### Exercise description
Word for word, copy the lines from the one with "This screenshot has width=211, height=245." to the last line of the data below, counting both, and keep every picture out.
(Supplied data)
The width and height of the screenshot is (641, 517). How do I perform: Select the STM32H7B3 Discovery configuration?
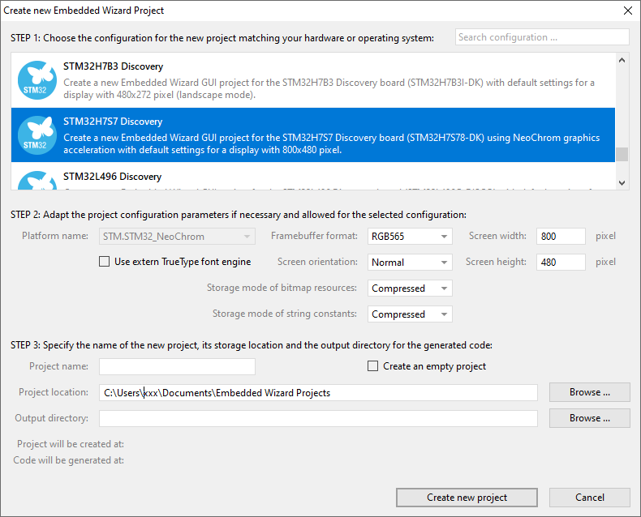click(325, 80)
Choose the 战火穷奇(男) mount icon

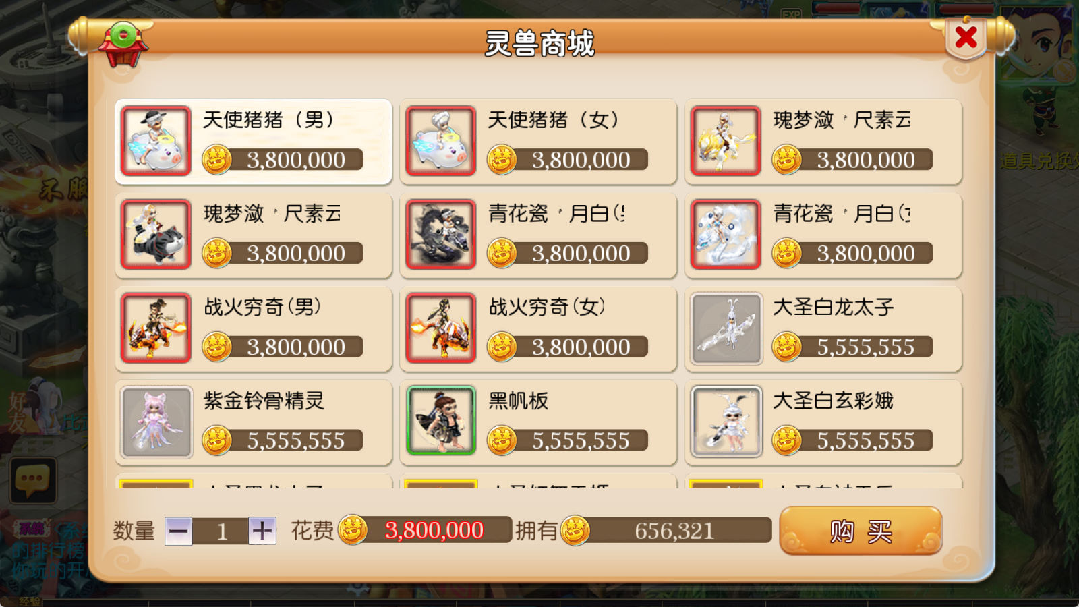coord(156,328)
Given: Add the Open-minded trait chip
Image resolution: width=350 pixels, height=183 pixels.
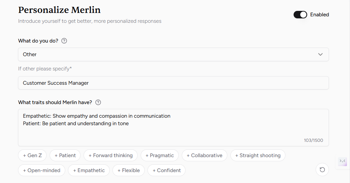Looking at the screenshot, I should (41, 170).
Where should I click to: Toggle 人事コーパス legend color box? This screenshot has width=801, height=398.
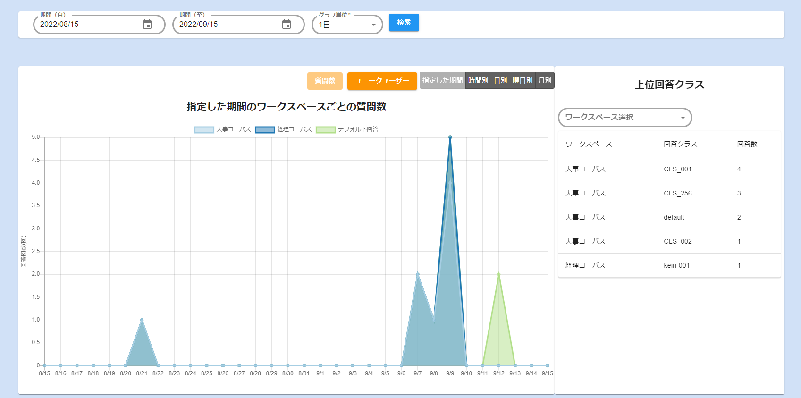tap(204, 130)
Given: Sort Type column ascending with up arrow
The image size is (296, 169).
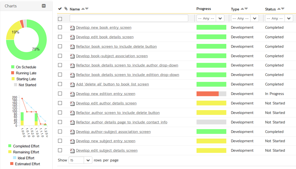Looking at the screenshot, I should click(x=242, y=9).
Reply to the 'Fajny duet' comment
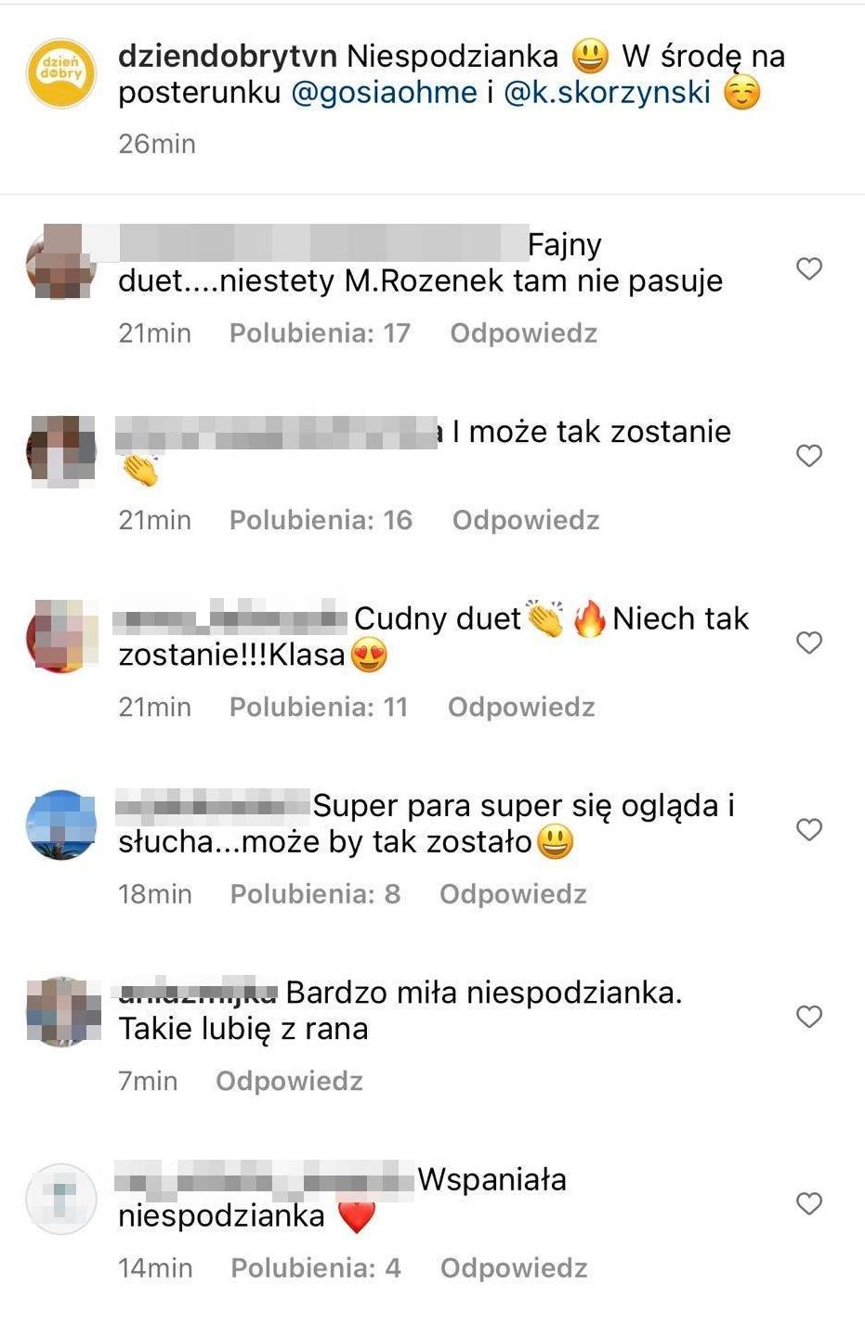Image resolution: width=865 pixels, height=1325 pixels. pyautogui.click(x=524, y=333)
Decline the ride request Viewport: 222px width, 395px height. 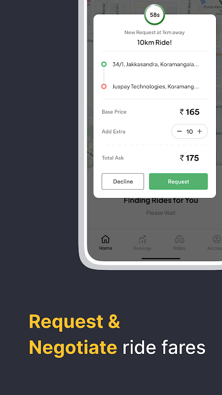tap(123, 181)
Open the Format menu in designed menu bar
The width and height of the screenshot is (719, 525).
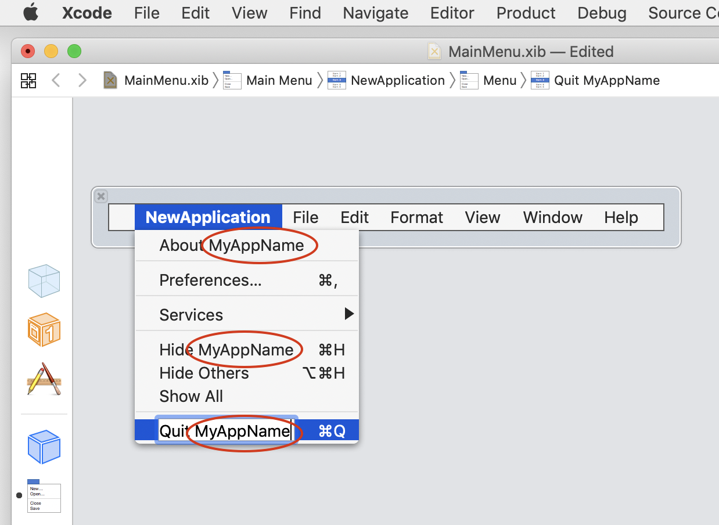416,217
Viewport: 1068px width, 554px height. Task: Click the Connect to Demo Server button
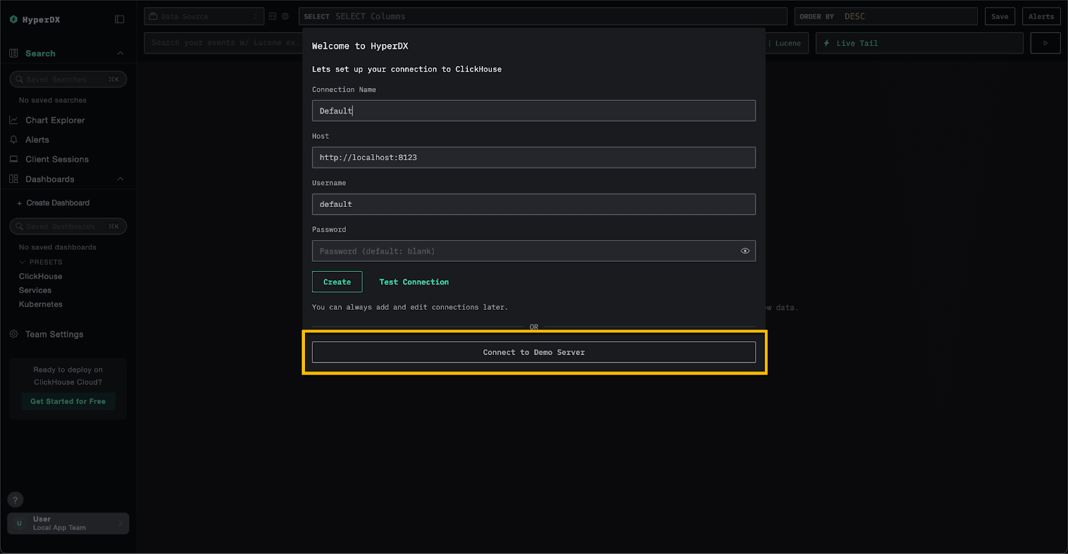pyautogui.click(x=533, y=352)
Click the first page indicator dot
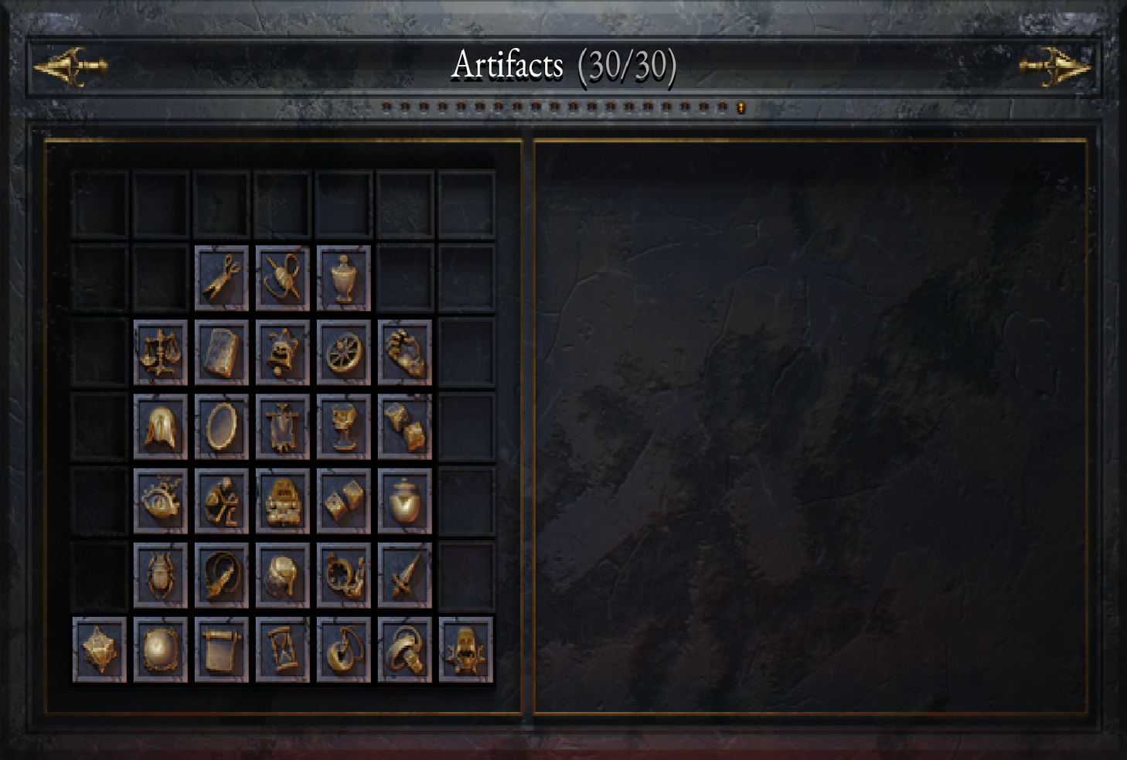This screenshot has width=1127, height=760. (386, 107)
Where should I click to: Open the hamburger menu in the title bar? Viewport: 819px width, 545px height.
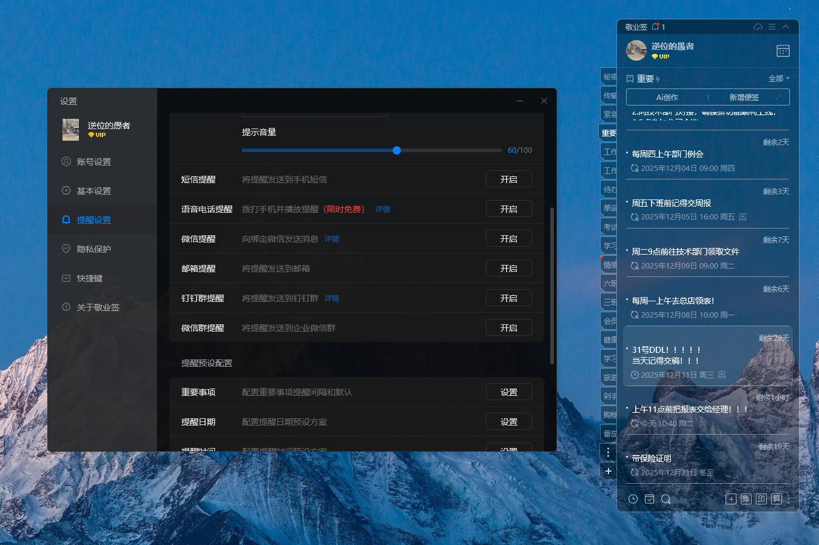[x=770, y=27]
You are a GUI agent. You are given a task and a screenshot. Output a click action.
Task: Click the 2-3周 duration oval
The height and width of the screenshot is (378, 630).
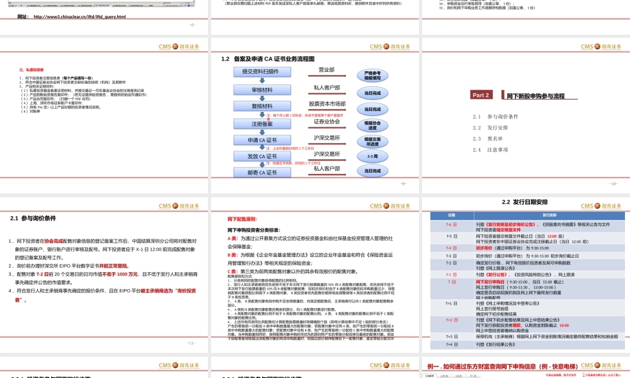coord(372,156)
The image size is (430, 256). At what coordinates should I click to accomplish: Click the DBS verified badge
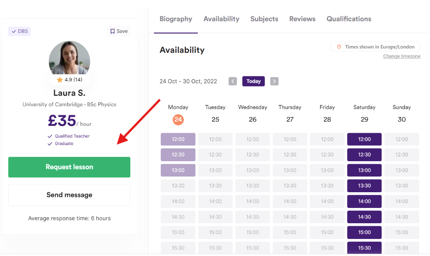20,31
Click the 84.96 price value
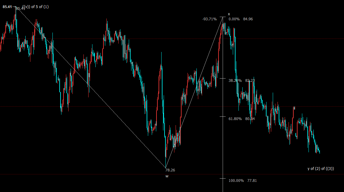 click(x=248, y=19)
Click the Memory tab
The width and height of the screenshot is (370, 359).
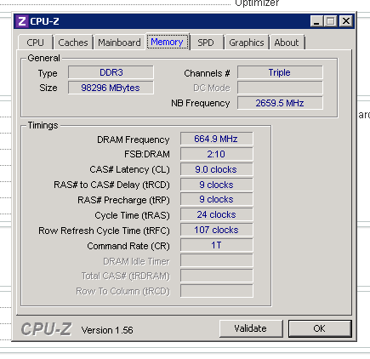(x=168, y=42)
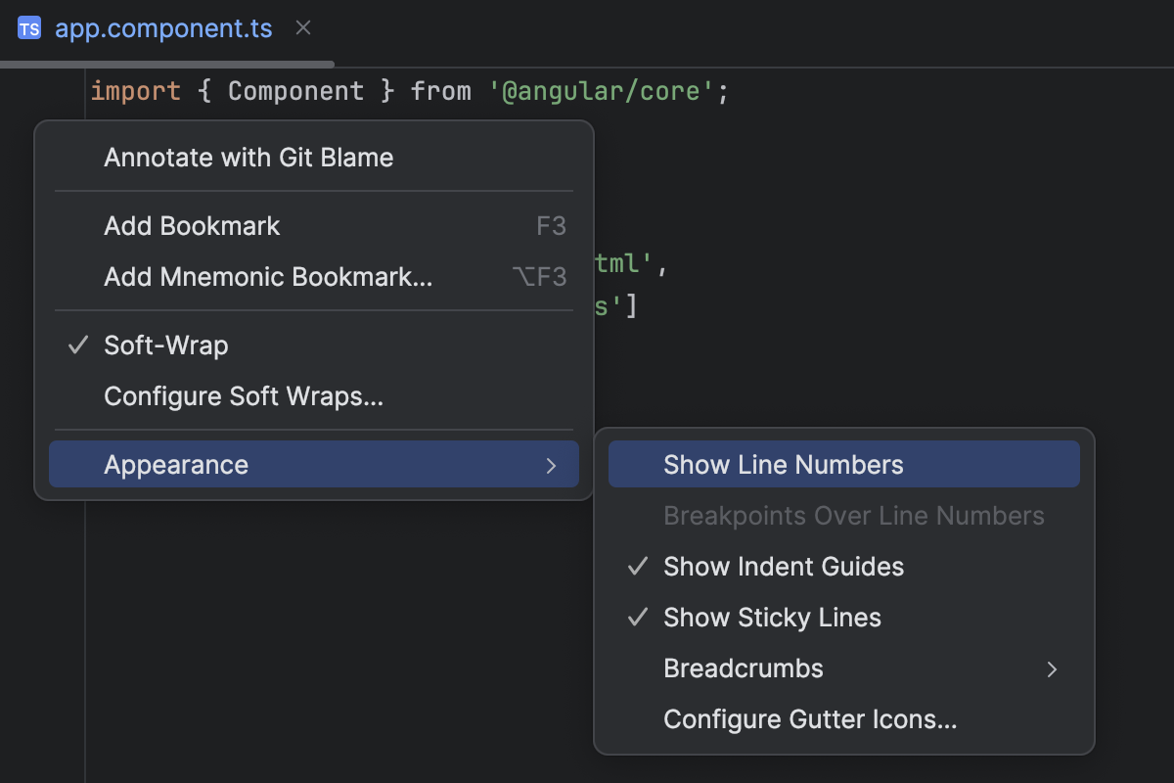Click the F3 shortcut label beside Add Bookmark
This screenshot has width=1174, height=783.
551,225
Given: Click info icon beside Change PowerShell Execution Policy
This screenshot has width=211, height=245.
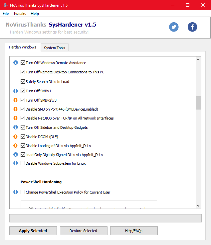Looking at the screenshot, I should pos(15,192).
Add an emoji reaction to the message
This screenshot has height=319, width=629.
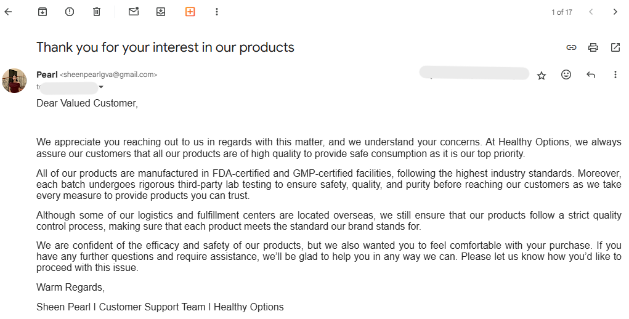[566, 75]
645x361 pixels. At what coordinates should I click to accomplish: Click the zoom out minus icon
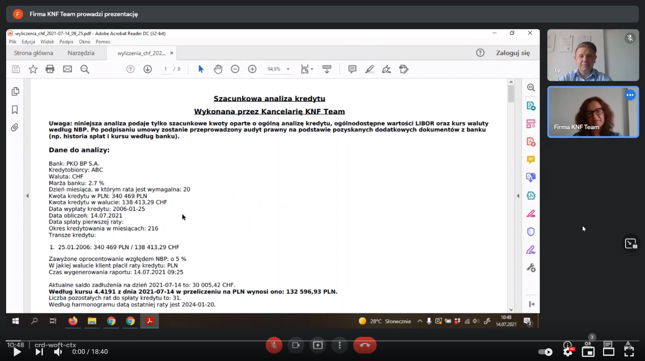click(x=235, y=69)
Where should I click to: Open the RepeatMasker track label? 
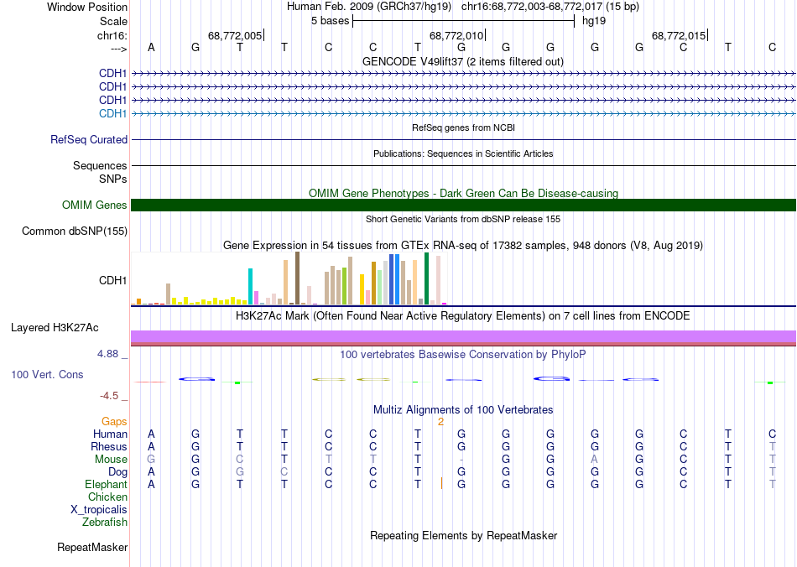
(End Supplied data)
### Task result
This screenshot has width=211, height=245.
Looking at the screenshot, I should pos(15,192).
Add an emoji reaction to the message
This screenshot has height=319, width=629.
[566, 75]
645x361 pixels. At what coordinates should I click to accomplish: Click the zoom out minus icon
click(x=235, y=69)
Where should I click to: Open the RepeatMasker track label? 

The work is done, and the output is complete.